# Task instructions:
The response should hold each line from the entries below where "showing" is found.

# Collected data:
▬▬▬

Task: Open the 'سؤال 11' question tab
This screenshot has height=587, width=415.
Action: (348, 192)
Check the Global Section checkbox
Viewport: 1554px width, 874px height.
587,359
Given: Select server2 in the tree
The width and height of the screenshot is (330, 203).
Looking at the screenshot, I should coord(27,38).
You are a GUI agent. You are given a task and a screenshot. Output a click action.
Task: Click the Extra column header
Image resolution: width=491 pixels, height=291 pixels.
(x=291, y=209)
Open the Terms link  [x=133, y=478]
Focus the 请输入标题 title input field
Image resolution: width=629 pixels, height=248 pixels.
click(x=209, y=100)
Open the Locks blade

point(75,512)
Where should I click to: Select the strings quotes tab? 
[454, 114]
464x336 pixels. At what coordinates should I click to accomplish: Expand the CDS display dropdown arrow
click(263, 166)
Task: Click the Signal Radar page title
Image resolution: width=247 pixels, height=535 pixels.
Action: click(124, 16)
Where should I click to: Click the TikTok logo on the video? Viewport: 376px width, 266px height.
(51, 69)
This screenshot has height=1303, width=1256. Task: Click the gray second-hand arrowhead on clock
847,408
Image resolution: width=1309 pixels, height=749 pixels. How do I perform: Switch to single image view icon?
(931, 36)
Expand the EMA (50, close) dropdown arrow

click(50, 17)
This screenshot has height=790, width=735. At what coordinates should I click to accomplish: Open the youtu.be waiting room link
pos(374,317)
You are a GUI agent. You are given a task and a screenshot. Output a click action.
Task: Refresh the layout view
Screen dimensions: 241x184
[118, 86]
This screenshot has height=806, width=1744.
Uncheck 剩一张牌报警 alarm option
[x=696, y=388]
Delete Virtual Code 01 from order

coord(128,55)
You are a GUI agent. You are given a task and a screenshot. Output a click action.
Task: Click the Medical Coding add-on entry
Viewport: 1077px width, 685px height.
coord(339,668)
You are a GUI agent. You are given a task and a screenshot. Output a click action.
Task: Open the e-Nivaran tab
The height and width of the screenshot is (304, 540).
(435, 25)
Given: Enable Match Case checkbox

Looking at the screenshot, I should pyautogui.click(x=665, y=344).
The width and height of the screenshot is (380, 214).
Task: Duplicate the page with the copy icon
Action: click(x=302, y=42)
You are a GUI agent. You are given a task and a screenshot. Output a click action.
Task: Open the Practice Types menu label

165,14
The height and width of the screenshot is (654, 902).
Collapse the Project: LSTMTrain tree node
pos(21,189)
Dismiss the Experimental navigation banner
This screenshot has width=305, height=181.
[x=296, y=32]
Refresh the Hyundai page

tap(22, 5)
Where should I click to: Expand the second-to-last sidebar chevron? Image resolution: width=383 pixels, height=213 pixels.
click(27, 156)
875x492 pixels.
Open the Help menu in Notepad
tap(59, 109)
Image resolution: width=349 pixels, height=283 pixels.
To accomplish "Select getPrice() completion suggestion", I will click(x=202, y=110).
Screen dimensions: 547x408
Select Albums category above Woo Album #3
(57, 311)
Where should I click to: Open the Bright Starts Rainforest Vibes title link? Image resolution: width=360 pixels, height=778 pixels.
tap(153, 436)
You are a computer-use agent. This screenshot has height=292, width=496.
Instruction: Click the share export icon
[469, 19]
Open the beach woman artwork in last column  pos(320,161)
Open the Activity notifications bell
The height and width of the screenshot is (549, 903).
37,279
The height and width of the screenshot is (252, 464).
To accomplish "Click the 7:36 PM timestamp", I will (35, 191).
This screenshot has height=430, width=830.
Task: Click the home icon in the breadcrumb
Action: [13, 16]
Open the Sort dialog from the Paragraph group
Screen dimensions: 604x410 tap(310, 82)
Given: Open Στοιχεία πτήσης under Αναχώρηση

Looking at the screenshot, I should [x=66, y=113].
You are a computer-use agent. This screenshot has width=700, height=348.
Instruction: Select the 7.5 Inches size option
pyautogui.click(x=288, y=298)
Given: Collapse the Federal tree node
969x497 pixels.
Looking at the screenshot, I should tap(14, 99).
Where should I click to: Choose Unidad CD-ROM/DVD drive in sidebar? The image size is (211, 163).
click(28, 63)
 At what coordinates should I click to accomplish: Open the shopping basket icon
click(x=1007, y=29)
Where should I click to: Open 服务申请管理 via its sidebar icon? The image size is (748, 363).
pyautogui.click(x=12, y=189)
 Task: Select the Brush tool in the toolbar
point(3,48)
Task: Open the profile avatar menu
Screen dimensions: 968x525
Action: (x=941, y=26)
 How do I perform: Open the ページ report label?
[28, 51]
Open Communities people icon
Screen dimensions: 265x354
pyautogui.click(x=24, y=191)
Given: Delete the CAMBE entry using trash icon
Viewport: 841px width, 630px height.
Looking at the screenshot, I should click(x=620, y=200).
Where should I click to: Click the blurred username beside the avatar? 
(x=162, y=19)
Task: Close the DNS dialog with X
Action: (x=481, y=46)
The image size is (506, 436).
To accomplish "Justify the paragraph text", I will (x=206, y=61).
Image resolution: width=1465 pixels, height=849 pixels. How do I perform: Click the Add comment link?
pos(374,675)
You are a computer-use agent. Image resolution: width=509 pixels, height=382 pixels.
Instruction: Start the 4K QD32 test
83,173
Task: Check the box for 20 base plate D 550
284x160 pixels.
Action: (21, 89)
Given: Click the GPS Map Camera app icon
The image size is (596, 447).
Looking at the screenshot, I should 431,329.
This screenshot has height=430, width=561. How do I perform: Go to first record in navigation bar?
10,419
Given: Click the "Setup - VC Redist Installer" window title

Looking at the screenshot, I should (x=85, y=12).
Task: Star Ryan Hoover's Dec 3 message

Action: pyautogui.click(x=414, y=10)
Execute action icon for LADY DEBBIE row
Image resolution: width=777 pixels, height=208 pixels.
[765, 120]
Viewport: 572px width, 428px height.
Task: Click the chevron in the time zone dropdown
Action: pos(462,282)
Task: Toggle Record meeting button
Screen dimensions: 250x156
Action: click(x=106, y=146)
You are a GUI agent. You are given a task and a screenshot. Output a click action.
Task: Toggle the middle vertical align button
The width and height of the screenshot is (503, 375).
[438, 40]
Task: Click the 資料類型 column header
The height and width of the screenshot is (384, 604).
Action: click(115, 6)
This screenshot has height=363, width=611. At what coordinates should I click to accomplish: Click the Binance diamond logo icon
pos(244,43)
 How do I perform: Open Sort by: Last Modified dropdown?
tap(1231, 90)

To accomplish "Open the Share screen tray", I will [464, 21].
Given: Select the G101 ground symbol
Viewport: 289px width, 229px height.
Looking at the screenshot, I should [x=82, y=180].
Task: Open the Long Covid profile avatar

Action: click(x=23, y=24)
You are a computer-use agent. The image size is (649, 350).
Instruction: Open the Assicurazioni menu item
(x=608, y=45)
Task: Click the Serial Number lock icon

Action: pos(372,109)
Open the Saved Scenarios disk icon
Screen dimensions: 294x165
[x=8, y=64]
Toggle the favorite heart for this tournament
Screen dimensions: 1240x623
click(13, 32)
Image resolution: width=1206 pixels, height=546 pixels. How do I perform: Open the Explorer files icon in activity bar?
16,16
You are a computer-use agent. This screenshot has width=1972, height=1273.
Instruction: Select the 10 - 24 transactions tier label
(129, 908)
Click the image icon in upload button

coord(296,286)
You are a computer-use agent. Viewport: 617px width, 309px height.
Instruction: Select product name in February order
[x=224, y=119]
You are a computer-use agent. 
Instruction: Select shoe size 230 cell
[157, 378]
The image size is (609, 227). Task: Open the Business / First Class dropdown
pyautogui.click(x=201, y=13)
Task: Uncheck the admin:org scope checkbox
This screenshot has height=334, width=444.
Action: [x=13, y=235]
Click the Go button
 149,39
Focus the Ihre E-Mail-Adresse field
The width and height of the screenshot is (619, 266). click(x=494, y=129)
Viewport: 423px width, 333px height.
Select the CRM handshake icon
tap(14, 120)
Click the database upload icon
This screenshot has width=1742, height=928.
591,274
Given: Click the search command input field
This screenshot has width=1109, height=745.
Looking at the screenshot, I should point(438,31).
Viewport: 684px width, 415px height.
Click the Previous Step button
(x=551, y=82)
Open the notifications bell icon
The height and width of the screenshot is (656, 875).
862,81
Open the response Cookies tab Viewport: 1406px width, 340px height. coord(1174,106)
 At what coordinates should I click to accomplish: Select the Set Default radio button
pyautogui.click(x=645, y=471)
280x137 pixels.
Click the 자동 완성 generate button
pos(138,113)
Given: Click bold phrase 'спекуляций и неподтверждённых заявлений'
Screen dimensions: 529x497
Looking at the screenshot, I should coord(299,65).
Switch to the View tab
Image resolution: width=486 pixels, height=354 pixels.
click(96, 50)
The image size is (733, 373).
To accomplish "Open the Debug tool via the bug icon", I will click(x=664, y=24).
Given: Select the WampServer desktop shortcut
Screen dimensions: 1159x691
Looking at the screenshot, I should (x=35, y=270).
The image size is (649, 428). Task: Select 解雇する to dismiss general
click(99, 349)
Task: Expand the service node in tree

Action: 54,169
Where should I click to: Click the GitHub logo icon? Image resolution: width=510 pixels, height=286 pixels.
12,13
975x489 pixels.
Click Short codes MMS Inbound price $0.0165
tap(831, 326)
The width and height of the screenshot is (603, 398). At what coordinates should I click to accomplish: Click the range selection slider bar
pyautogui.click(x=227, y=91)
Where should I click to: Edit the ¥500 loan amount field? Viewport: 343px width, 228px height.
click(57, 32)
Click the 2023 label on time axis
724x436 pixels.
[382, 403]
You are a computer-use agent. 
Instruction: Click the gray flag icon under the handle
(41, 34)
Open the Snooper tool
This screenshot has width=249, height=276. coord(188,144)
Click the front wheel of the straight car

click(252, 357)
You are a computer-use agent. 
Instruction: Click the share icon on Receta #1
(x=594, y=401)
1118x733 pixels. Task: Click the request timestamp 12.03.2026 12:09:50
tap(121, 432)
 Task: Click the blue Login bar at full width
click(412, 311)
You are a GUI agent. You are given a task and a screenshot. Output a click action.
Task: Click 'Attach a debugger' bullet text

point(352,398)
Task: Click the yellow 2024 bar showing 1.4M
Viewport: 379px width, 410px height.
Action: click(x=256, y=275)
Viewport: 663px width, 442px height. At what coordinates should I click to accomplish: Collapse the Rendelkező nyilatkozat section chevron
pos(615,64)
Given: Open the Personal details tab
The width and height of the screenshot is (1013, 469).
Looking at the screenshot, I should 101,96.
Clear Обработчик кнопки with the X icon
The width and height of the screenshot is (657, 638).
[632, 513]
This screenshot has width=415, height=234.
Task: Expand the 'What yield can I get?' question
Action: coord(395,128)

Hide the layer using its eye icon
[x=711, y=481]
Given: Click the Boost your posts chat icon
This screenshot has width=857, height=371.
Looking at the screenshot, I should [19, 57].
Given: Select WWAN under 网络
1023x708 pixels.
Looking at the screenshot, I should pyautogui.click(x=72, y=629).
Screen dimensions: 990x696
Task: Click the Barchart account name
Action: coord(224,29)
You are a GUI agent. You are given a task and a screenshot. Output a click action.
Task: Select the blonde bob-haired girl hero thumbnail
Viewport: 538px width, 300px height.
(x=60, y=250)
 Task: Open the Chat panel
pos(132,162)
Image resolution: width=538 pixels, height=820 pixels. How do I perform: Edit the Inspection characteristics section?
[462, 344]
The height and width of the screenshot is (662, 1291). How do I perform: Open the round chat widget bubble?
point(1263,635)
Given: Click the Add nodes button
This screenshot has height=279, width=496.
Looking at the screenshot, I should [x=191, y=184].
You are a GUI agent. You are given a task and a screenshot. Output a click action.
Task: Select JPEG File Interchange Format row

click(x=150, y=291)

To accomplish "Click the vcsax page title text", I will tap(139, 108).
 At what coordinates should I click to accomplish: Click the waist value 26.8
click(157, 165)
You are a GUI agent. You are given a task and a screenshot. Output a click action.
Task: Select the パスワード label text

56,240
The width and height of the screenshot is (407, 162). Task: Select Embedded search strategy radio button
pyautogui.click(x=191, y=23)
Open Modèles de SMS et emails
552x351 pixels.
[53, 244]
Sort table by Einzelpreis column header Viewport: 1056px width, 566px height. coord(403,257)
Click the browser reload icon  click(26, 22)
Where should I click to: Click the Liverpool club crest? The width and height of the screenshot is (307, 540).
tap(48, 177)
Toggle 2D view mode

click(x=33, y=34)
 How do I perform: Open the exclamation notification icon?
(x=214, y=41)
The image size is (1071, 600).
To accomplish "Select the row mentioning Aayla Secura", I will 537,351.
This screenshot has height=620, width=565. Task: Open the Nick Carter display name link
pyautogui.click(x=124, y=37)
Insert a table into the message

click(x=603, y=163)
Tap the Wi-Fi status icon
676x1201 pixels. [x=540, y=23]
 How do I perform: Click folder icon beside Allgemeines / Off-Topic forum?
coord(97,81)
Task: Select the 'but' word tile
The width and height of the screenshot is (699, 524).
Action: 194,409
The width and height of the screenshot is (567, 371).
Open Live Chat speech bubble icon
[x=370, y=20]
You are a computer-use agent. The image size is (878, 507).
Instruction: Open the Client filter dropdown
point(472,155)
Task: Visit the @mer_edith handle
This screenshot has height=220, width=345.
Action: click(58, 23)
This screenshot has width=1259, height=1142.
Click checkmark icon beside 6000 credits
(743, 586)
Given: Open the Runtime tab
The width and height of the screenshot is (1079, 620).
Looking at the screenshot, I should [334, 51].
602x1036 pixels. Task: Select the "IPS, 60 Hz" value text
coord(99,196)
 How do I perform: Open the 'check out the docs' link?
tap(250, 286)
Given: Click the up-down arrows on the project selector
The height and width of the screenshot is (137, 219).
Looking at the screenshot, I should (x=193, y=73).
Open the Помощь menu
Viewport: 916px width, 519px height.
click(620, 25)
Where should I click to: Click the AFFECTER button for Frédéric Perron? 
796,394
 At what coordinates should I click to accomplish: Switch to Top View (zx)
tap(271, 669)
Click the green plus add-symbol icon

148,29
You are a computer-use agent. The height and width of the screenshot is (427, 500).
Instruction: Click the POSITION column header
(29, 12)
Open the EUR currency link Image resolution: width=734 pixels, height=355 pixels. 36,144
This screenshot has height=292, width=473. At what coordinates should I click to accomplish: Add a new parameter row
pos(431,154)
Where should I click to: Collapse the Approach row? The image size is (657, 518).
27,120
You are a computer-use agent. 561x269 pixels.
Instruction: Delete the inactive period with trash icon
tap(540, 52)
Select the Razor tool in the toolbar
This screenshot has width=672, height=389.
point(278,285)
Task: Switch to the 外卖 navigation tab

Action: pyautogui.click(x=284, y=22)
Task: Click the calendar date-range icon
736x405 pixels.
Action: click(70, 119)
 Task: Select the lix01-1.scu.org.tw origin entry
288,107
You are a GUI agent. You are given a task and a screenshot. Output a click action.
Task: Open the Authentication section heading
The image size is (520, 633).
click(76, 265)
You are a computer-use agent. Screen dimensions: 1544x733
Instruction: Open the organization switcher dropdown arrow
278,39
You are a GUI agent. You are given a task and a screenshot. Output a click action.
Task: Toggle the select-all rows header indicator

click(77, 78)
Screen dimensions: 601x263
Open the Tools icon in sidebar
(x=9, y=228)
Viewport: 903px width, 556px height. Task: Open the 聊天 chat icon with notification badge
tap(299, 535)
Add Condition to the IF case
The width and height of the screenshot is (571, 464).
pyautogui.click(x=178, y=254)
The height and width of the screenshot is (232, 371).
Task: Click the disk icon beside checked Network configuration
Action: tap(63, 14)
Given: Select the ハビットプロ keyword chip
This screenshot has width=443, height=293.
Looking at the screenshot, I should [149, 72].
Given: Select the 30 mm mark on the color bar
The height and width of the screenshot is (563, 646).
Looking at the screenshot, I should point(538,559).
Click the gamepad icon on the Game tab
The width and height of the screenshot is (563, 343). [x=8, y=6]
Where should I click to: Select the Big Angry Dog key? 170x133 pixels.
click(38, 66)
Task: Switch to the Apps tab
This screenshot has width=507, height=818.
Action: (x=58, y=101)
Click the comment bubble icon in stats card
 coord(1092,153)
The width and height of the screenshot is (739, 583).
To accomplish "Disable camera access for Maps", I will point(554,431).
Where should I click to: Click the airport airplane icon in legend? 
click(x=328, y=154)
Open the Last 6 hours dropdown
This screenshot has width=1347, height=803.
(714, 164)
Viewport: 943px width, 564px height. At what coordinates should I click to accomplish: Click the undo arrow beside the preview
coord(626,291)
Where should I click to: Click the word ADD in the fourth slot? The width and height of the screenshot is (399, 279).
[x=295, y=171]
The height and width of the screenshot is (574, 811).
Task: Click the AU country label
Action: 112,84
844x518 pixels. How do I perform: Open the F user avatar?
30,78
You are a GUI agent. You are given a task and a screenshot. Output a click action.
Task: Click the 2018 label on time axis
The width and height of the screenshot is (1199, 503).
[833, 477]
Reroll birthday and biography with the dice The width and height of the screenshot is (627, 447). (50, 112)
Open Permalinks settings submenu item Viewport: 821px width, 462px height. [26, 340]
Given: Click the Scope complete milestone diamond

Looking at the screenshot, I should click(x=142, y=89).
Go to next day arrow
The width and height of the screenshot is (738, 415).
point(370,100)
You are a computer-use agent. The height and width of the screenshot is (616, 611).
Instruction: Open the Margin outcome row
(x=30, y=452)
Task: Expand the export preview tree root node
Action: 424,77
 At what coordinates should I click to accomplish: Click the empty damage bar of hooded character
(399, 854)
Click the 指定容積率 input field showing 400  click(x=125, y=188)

▬▬▬

# Solution to this exercise:
Task: Click the yellow 2024 bar showing 1.4M
Click the 指定容積率 input field showing 400  click(x=125, y=188)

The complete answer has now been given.